Я взял его блокнот и карандаш и принялся ждать.
В атмосфере, царившей в лаборатории, освещенной болезненно-тусклым светом красной лампочки рядом с операционным столом, было что-то жуткое. Кузен мой больше напоминал покойника, нежели человека, находящегося под действием наркотика. В одном из углов комнаты играл электропатефон, и низкие диссонирующие звуки «Весны священной» Стравинского растекались по лаборатории, заполняя собой пространство.
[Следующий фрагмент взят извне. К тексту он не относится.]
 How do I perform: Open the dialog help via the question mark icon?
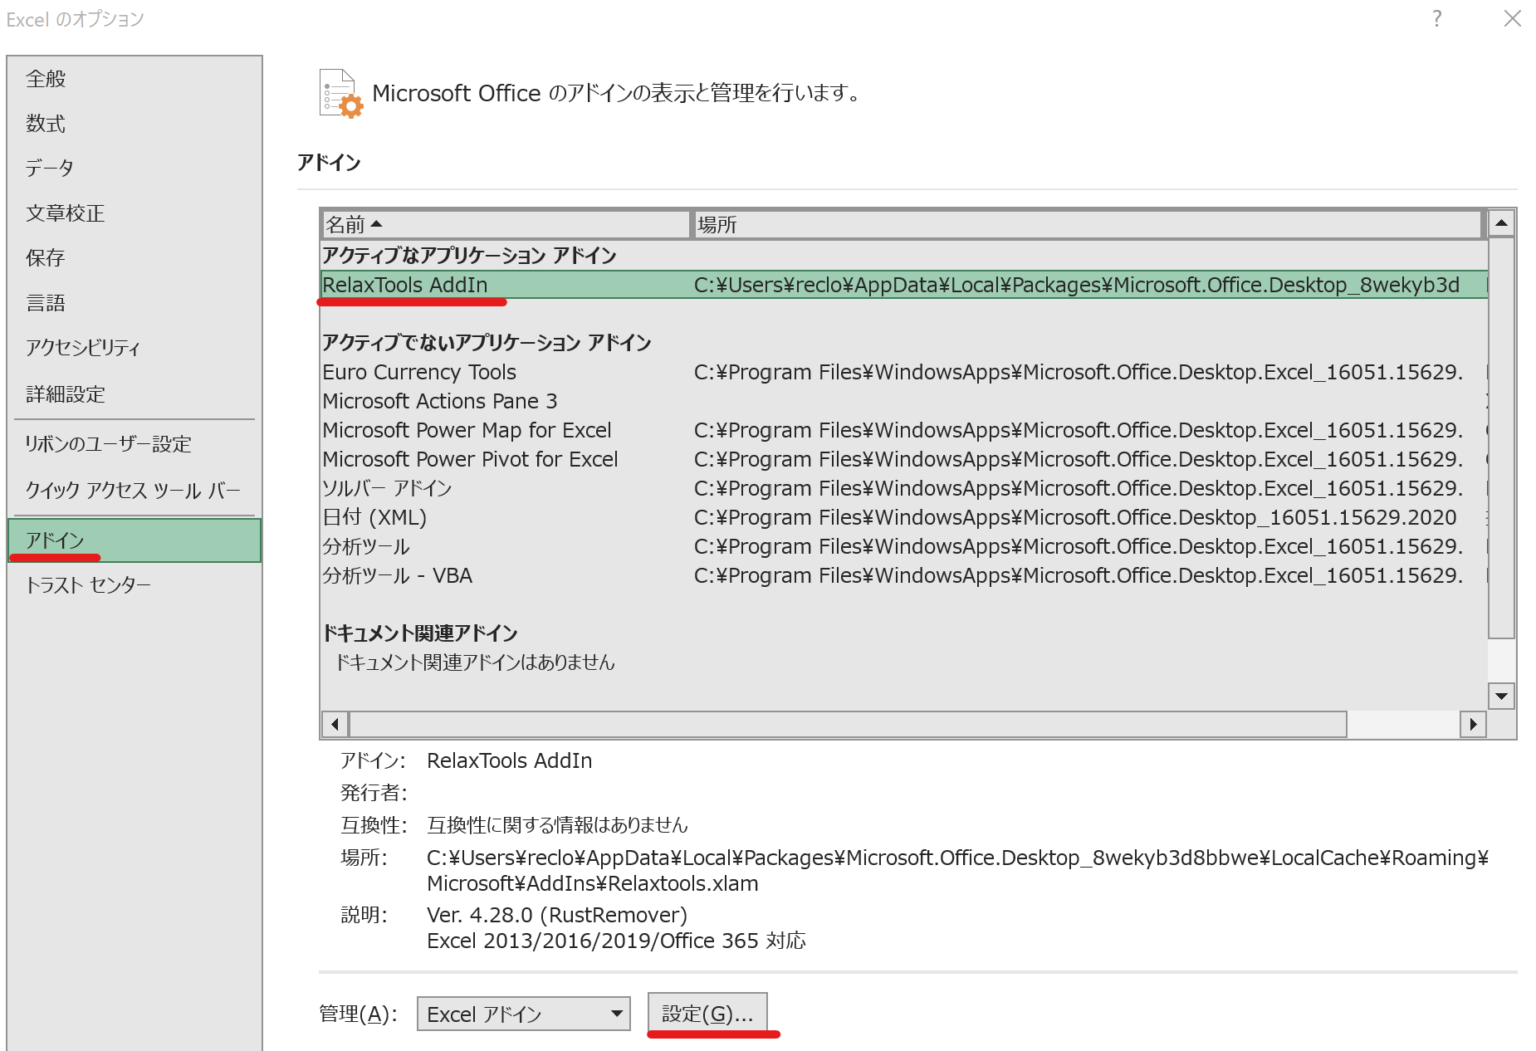tap(1437, 18)
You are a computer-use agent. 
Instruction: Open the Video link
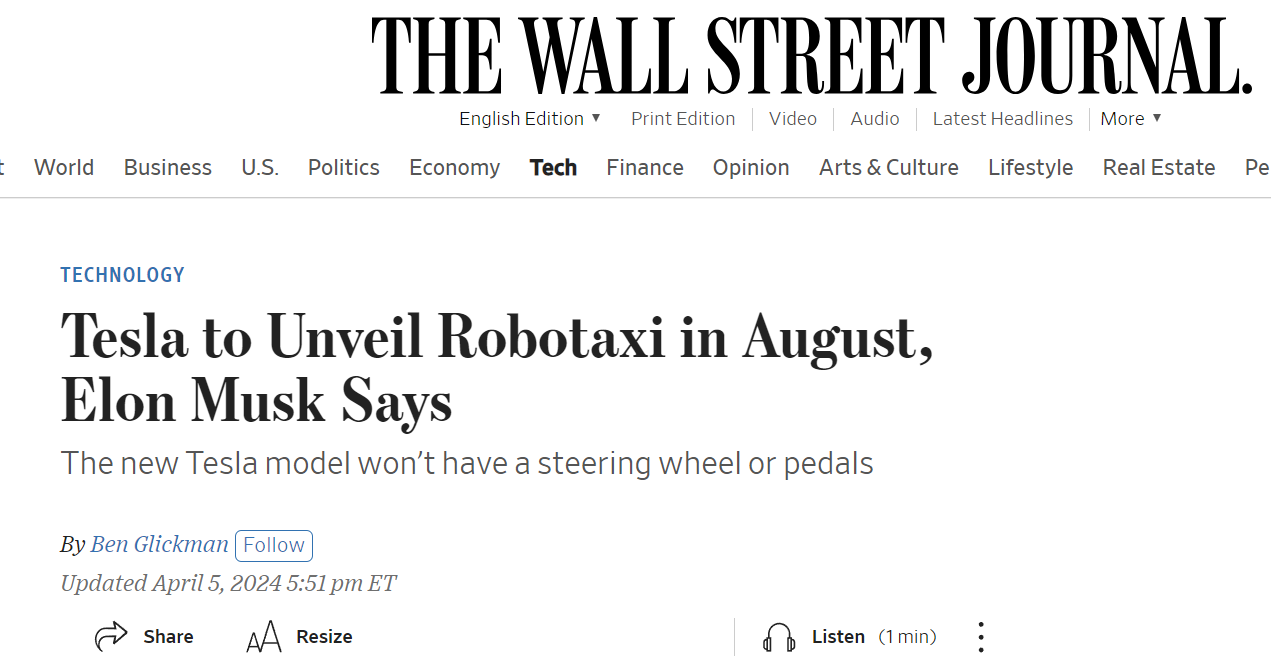tap(793, 119)
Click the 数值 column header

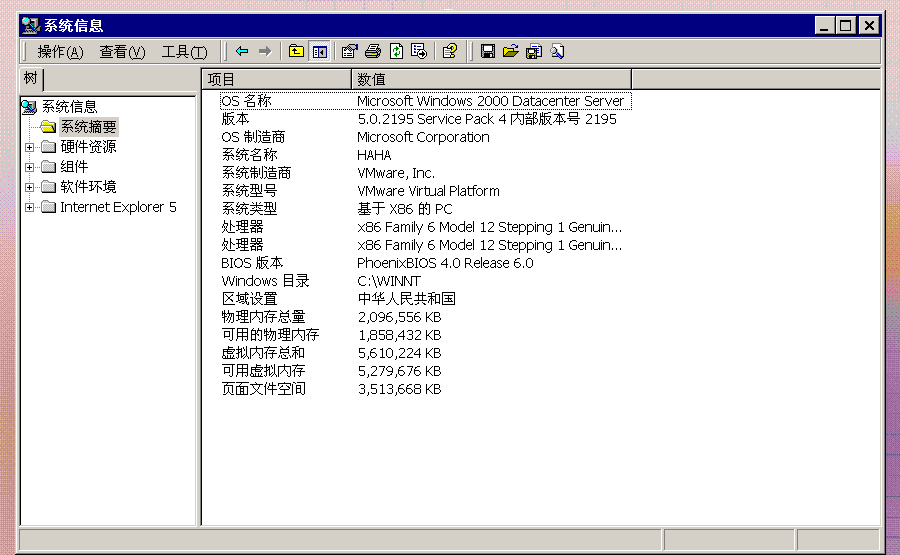(490, 79)
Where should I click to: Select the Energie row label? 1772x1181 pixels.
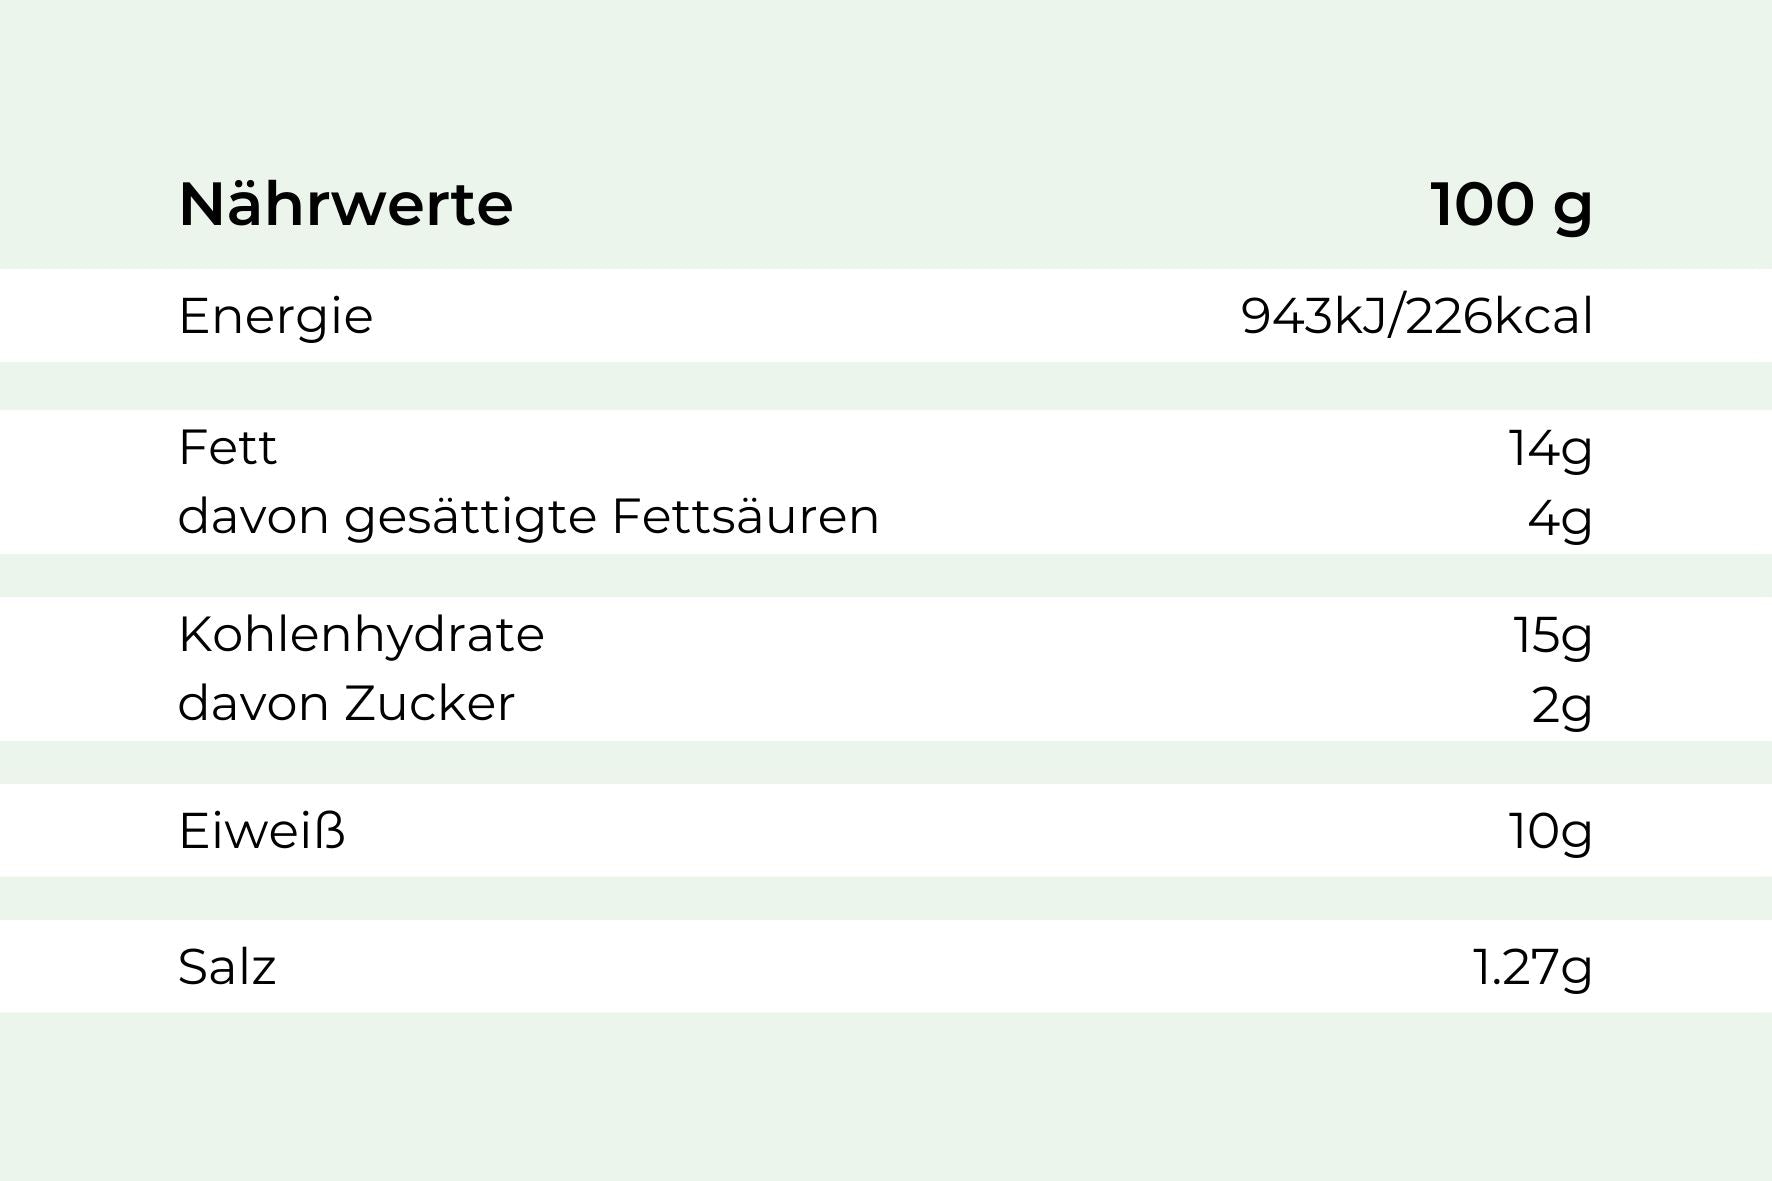[275, 316]
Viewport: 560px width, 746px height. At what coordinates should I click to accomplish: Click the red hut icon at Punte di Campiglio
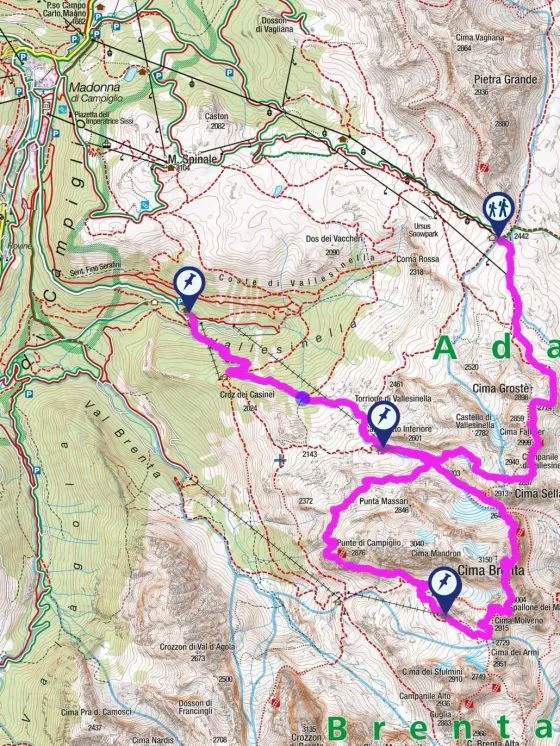tap(341, 552)
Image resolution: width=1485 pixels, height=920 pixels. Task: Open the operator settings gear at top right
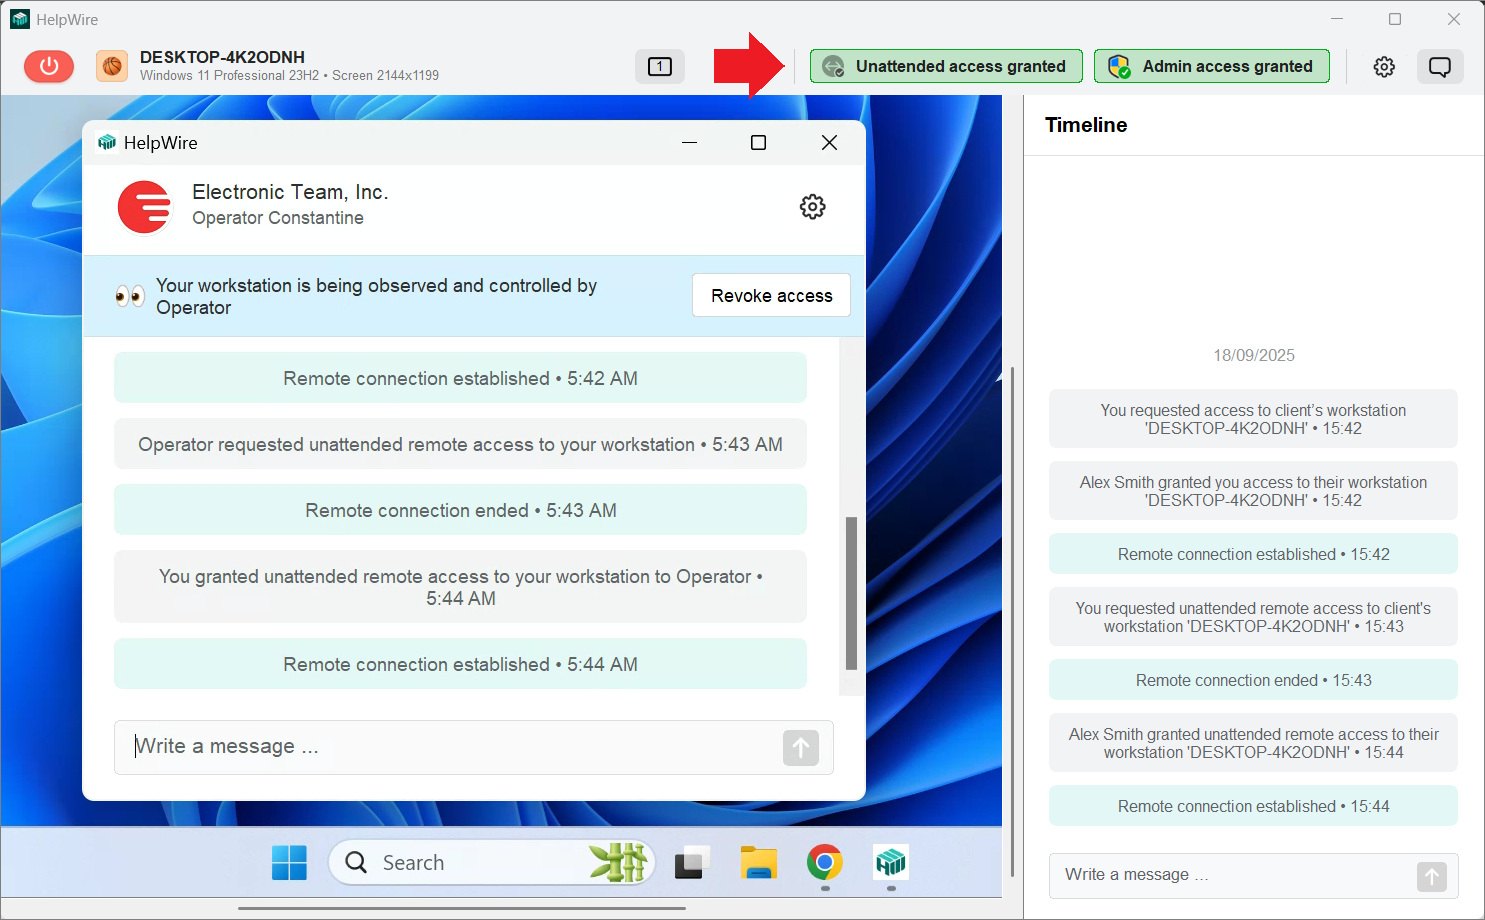[x=1384, y=66]
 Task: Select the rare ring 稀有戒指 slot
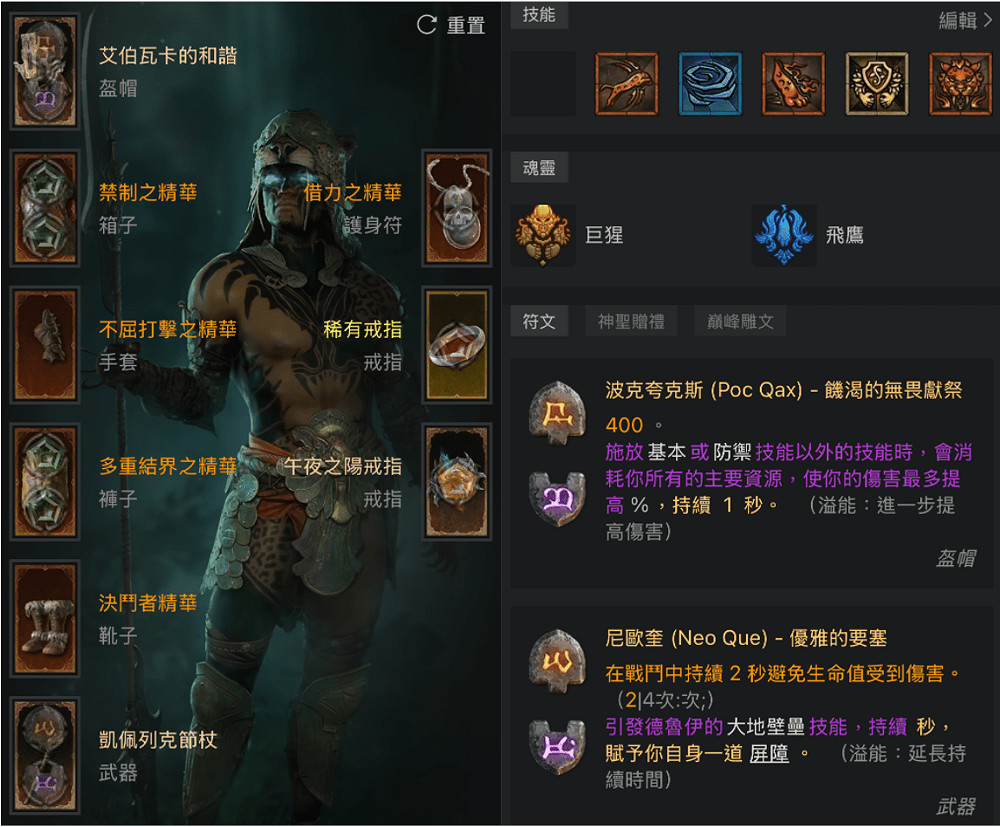(457, 345)
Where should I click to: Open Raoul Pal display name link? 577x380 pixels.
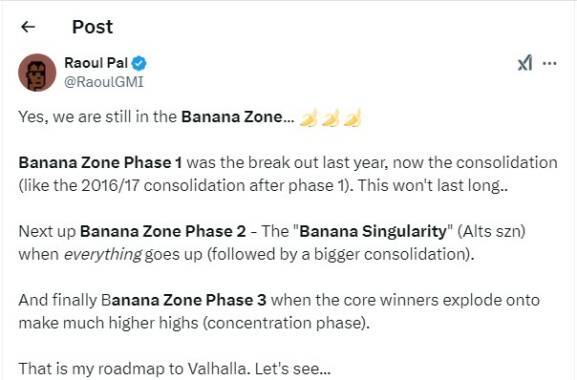pos(96,63)
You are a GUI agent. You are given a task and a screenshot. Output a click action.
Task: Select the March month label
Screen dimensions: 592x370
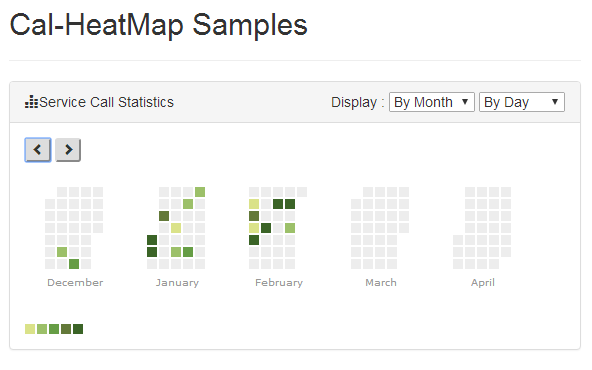[x=381, y=282]
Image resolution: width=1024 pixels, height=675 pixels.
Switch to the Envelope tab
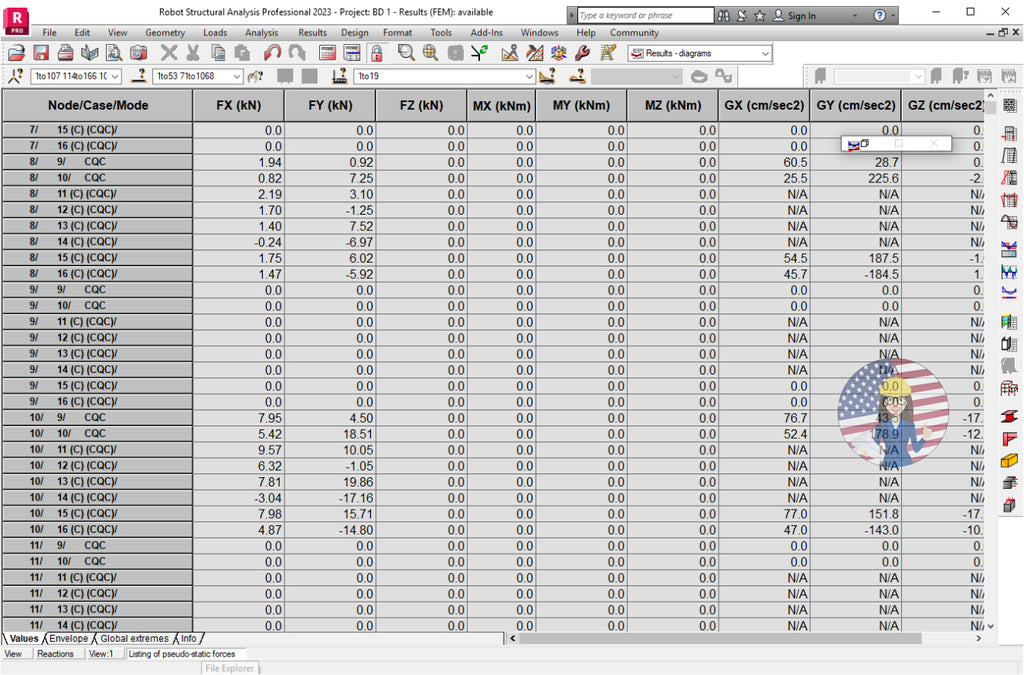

Кузен не шевелился и долгое время не издавал ни звука. Он был погружен в глубокий наркотический сон, необходимый для проведения опыта, и при всем желании мне бы не удалось его разбудить.
Вероятно, прошло не меньше часа, прежде чем он заговорил, и речь его звучала столь нечленораздельно, что я с трудом разбирал слова.
– Лес погрузился в землю, – сказал Амброз. – Огромные лютуют и бушуют. Бежим, бежим…
И снова:
– Новые деревья на месте старых. Отпечаток лапы шириной в десять футов. Мы живем в пещере, холодной и сырой. Костер…
Я записал все, что он сказал, – точнее, все, что мне удалось разобрать из его шепота. Невероятно, но, судя по всему, ему грезилась эпоха ископаемых ящеров, ибо он упоминал о неких огромных животных, которые бродили по поверхности земли, сшибались друг с другом в смертельных схватках, с легкостью проходили сквозь дремучие леса, как если бы это были не леса, а травяные луга, находили и пожирали людей, обитавших в пещерах и норах под землей.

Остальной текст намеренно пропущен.